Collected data
┌──

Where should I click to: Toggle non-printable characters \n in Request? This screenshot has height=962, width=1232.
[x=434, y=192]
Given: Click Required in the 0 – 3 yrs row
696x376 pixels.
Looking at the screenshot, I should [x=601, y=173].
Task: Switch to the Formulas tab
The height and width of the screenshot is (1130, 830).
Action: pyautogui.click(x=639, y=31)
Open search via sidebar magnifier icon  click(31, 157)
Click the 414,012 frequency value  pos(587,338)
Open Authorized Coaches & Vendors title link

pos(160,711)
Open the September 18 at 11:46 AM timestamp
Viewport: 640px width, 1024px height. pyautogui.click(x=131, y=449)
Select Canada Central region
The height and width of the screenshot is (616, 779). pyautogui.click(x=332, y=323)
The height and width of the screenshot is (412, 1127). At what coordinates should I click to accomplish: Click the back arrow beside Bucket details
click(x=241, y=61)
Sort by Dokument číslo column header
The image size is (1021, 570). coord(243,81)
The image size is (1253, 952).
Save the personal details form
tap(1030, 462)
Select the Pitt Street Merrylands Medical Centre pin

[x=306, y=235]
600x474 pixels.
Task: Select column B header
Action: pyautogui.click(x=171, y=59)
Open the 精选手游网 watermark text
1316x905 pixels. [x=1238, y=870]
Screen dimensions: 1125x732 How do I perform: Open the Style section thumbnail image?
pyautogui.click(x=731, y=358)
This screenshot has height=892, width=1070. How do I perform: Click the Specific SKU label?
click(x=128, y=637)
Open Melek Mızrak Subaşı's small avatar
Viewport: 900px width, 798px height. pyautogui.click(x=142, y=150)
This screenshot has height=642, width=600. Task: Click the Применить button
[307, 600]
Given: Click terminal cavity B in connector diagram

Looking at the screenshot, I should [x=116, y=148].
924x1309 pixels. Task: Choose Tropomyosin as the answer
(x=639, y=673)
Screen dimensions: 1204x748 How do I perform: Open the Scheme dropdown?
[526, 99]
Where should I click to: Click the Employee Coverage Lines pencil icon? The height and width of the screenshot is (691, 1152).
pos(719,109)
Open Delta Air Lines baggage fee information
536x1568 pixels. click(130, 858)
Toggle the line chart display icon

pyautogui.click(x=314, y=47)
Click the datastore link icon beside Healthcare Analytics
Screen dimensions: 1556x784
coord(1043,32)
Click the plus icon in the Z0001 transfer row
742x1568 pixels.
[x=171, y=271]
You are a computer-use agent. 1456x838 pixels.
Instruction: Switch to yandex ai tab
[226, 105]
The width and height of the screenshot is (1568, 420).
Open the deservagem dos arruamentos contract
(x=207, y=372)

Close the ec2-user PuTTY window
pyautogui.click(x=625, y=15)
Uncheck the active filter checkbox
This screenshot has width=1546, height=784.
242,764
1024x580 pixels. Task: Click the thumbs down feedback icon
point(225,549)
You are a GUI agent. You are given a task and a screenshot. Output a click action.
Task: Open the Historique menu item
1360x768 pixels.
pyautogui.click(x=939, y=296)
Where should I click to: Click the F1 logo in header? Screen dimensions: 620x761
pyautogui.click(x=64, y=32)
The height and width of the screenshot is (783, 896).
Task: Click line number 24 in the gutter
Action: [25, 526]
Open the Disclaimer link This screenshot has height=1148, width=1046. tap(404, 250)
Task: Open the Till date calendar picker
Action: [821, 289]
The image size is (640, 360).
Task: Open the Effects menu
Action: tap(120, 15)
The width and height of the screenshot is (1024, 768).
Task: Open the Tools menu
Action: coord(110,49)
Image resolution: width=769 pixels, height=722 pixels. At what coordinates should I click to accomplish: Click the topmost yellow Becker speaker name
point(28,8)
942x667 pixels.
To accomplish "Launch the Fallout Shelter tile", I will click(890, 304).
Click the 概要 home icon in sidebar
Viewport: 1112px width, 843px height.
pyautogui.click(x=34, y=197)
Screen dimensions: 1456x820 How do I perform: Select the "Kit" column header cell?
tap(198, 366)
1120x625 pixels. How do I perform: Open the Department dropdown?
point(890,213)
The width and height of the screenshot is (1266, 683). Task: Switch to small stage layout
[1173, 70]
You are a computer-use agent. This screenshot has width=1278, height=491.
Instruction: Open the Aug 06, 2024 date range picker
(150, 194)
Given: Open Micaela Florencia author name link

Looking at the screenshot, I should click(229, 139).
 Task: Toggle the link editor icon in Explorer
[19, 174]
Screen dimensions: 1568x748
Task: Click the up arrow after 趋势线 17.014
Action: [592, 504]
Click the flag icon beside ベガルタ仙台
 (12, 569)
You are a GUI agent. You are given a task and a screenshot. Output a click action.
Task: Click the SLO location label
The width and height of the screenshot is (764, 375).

└──

- WORK REQUIRED -
Above are the records; copy exactly the lines from the line with "Open Delta Air Lines baggage fee information" through the line with "The width and height of the screenshot is (1568, 420).", both included.

- PROBLEM SOLUTION -
Open Delta Air Lines baggage fee information
536x1568 pixels. click(130, 858)
Toggle the line chart display icon

pyautogui.click(x=314, y=47)
Click the datastore link icon beside Healthcare Analytics
Screen dimensions: 1556x784
coord(1043,32)
Click the plus icon in the Z0001 transfer row
742x1568 pixels.
[x=171, y=271]
You are a computer-use agent. 1456x838 pixels.
Instruction: Switch to yandex ai tab
[226, 105]
The width and height of the screenshot is (1568, 420).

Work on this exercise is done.